Work required = Output the line with "Val-de-Marne (94) (77, 1600)" and every line below it until the listing ends, exactly as written and with nothing added.
**********
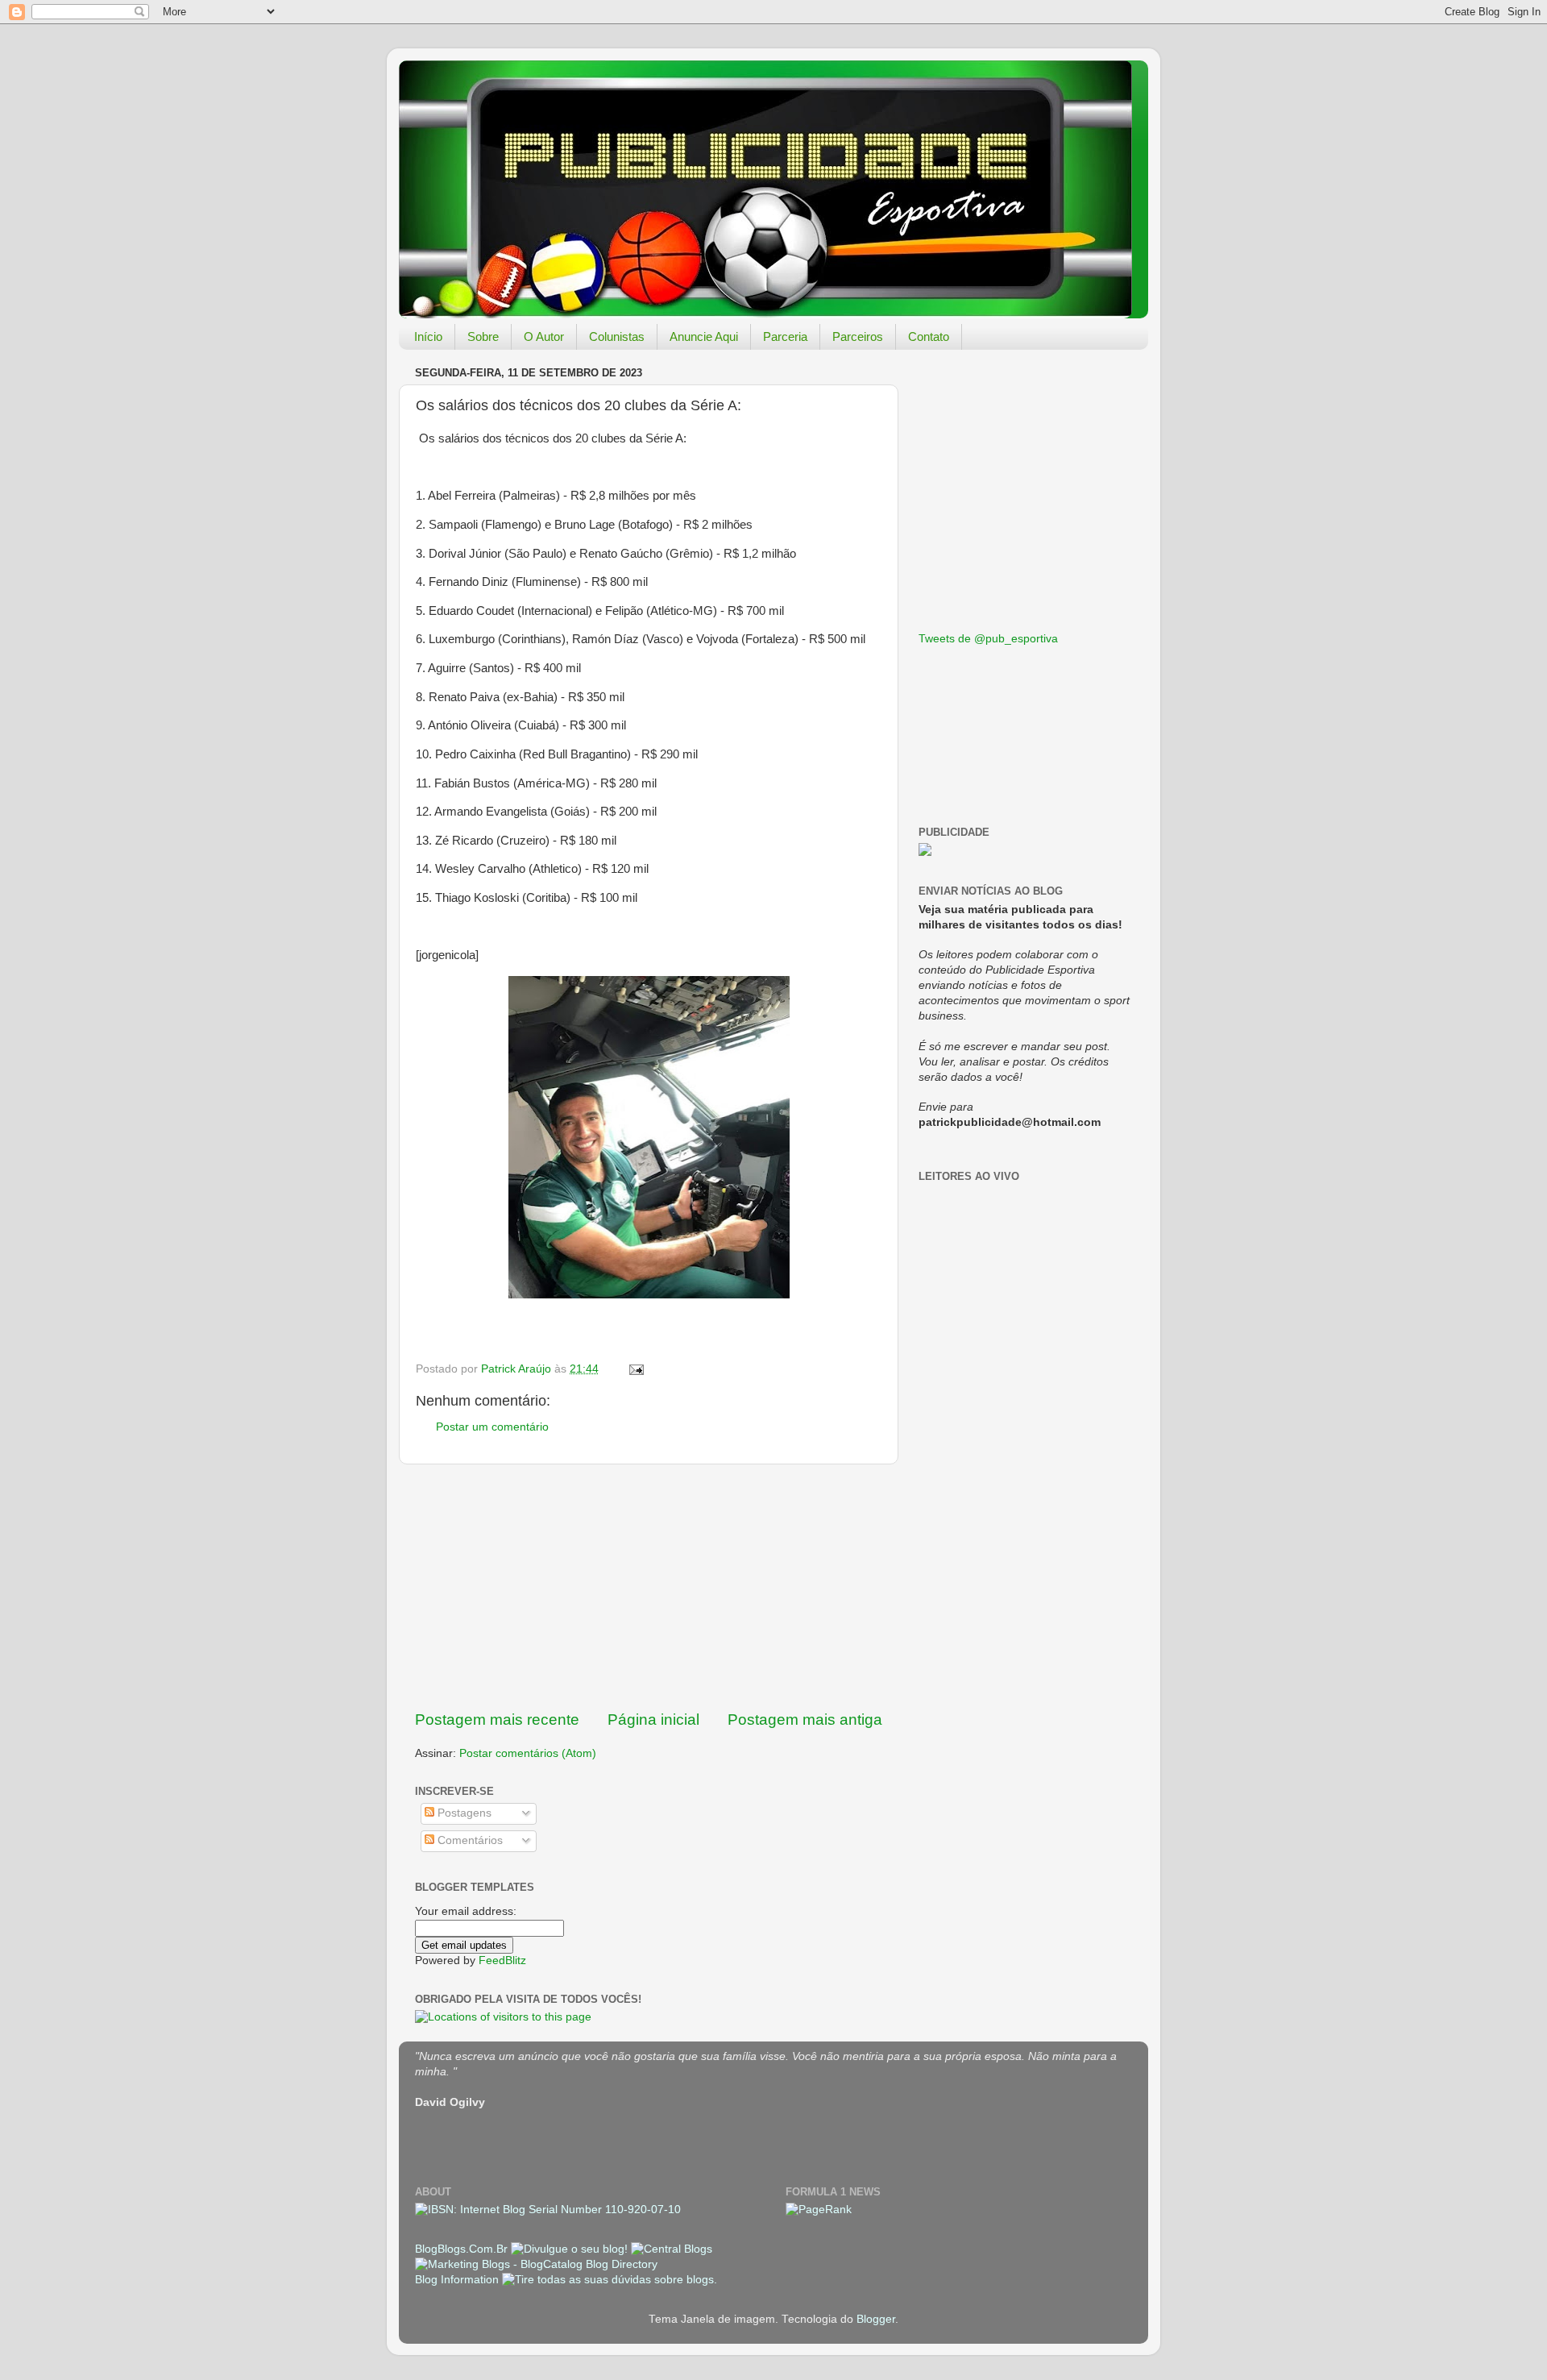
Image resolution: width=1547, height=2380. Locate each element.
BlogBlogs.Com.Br (463, 2249)
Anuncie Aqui (704, 336)
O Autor (544, 336)
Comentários (468, 1840)
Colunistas (617, 336)
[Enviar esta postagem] (635, 1369)
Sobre (483, 336)
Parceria (785, 336)
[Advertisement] (648, 1587)
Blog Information (457, 2280)
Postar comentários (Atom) (527, 1753)
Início (428, 336)
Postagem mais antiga (805, 1719)
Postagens (462, 1813)
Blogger (875, 2319)
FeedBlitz (502, 1960)
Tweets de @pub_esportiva (988, 639)
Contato (928, 336)
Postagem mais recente (497, 1719)
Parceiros (857, 336)
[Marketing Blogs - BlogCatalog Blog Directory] (536, 2264)
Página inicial (653, 1719)
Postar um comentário (492, 1427)
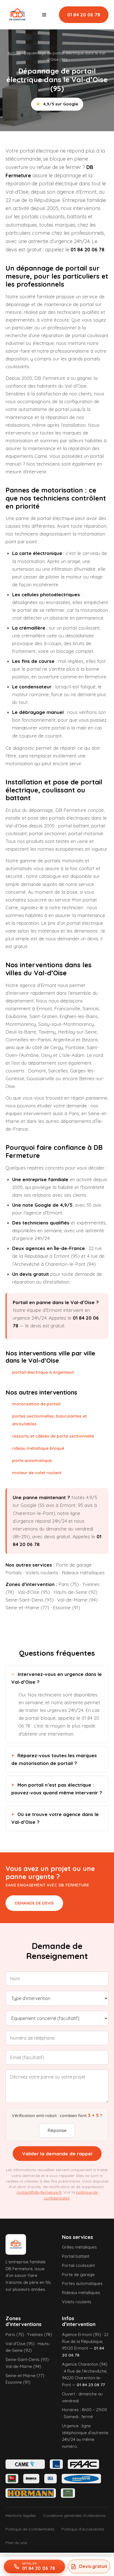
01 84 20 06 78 (83, 14)
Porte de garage (74, 1565)
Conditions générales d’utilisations (74, 2515)
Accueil (14, 52)
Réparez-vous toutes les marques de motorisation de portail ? (54, 1759)
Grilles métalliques (79, 2247)
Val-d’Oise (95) (34, 1592)
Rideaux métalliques (83, 1572)
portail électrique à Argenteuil (43, 1372)
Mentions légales (21, 2515)
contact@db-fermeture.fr (39, 2192)
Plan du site (16, 2542)
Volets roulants (41, 1572)
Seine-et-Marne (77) (27, 1607)
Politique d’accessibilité (82, 2529)
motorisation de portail (36, 1403)
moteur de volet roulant (36, 1472)
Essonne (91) (66, 1607)
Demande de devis (34, 1903)
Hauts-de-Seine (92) (75, 1592)
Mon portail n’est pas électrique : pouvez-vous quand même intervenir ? (56, 1788)
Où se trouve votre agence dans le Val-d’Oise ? (55, 1818)
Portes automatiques (82, 2283)
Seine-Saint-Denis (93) (30, 1600)
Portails (14, 1572)
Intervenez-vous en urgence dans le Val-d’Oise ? (56, 1678)
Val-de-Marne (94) (77, 1600)
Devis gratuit (93, 2566)
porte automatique (32, 1460)
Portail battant (75, 2256)
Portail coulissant (78, 2265)
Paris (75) (68, 1584)
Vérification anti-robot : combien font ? (57, 2115)
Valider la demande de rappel (57, 2153)
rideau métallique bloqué (38, 1448)
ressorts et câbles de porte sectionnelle (53, 1436)
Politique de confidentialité (30, 2529)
**********
Result =
Val-de-Marne (94) (77, 1600)
Devis gratuit (93, 2566)
porte automatique (32, 1460)
Portail battant (75, 2256)
Portail coulissant (78, 2265)
Paris (75) (68, 1584)
Vérification anti-robot : combien font ? (57, 2115)
Valider la demande de rappel (57, 2153)
rideau métallique bloqué (38, 1448)
ressorts et câbles de porte sectionnelle (53, 1436)
Politique de confidentialité (30, 2529)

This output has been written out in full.